[Passage]:
══════
Original article: https://www.forbes.com/sites/siladityaray/2023/03/22/goldman-is-reportedly-using-ai-to-write-code-as-banks-crack-down-on-chatgpt-use/?sh=23280f193300
Goldman Sachs revealed that the company is using generative AI tools to aid its software developers in writing and testing code, just weeks after reports of major U.S. banks—including Goldman—restricting staffers’ use of ChatGPT.
The bank’s use of generative AI was only a “proof of concept,” Marco Argenti, Goldman’s chief information officer told CNBC Tuesday.
The AI tool has been used by the company’s software developers to write “as much as 40%” of code in some cases, the report said.
The tool does not intend to fully replace human coders, but rather make them “more productive,” Argenti said.
Argenti did not disclose which generative AI tool is being used by the investment bank
JPMorgan Chase had restricted the use of ChatGPT by its staff. The reports suggested that the ban wasn’t a result of any particular incident but rather due to concerns about potential regulatory risks surrounding the sharing of sensitive financial information with OpenAI’s chatbot. A few days later, Bloomberg reported that other major U.S. banks—including Bank of America, Citigroup, Deutsche Bank, Wells Fargo and Goldman—had also implemented similar restrictions. According to the report, Goldman and other banks blocked access to the popular chatbot as part of standard restrictions placed on the use of third-party software.
══════
[Entries shown]:
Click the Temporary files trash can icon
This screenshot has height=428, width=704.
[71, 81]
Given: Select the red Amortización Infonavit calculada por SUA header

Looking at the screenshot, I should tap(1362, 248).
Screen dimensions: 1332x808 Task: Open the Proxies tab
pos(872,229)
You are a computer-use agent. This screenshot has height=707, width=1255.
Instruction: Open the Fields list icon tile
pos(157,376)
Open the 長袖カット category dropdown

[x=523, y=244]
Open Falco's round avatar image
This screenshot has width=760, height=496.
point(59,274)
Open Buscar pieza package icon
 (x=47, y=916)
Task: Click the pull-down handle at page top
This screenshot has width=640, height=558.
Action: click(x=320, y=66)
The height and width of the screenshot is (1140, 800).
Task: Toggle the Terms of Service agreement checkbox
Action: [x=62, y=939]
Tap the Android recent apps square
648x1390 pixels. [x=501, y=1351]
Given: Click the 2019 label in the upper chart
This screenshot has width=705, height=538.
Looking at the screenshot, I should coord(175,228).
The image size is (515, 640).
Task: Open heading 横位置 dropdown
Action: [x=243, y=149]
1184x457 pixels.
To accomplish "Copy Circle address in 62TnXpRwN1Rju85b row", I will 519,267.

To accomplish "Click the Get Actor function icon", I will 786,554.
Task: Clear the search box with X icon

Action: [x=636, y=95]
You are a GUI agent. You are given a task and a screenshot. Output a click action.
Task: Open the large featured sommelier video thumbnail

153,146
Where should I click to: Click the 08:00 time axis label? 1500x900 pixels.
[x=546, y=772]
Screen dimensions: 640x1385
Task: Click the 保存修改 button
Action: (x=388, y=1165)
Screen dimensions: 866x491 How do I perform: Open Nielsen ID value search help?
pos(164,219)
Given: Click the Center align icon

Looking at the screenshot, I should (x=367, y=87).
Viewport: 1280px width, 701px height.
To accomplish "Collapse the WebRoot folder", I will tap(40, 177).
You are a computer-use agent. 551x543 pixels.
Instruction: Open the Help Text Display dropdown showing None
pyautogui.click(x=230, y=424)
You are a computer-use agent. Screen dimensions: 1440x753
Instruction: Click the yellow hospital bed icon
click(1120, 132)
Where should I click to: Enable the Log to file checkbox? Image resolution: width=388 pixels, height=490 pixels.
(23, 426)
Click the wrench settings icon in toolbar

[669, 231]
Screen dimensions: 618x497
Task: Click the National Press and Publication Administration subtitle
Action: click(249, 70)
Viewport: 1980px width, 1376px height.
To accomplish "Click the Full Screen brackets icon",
══════
[Exercise requirements]:
A. Answer these questions about the article on Goldman Sachs and AI coding, one line each:
(i) In some cases, how much of the code did the AI tool write, according to the report?
(ii) What is Marco Argenti's position at Goldman?
(iii) What concern did the reports cite for JPMorgan Chase restricting ChatGPT?
B. Can you continue the article on Goldman Sachs and AI coding from its last sentence?

[Written answers]:
A.
(i) As much as 40%.
(ii) Chief information officer.
(iii) Potential regulatory risks from sharing sensitive financial information with OpenAI's chatbot.

B.
Interest in generative AI tools has surged in the past few months following the public release of OpenAI’s ChatGPT chatbot late last year. The technology gained more mainstream attention last month after Microsoft integrated the chatbot into its Bing search engine. The AI-powered Bing triggered market excitement and even led to commentators calling it the first serious threat to Google’s search dominance. Since then, Google has responded with its own generative AI chatbot called Bard, an early access version of which was released to the wider public on Tuesday. Other popular generative AI tools include OpenAI DALL-E, which is able to generate images from text prompts. A similar open-source tool called Stable Diffusion was also released last year.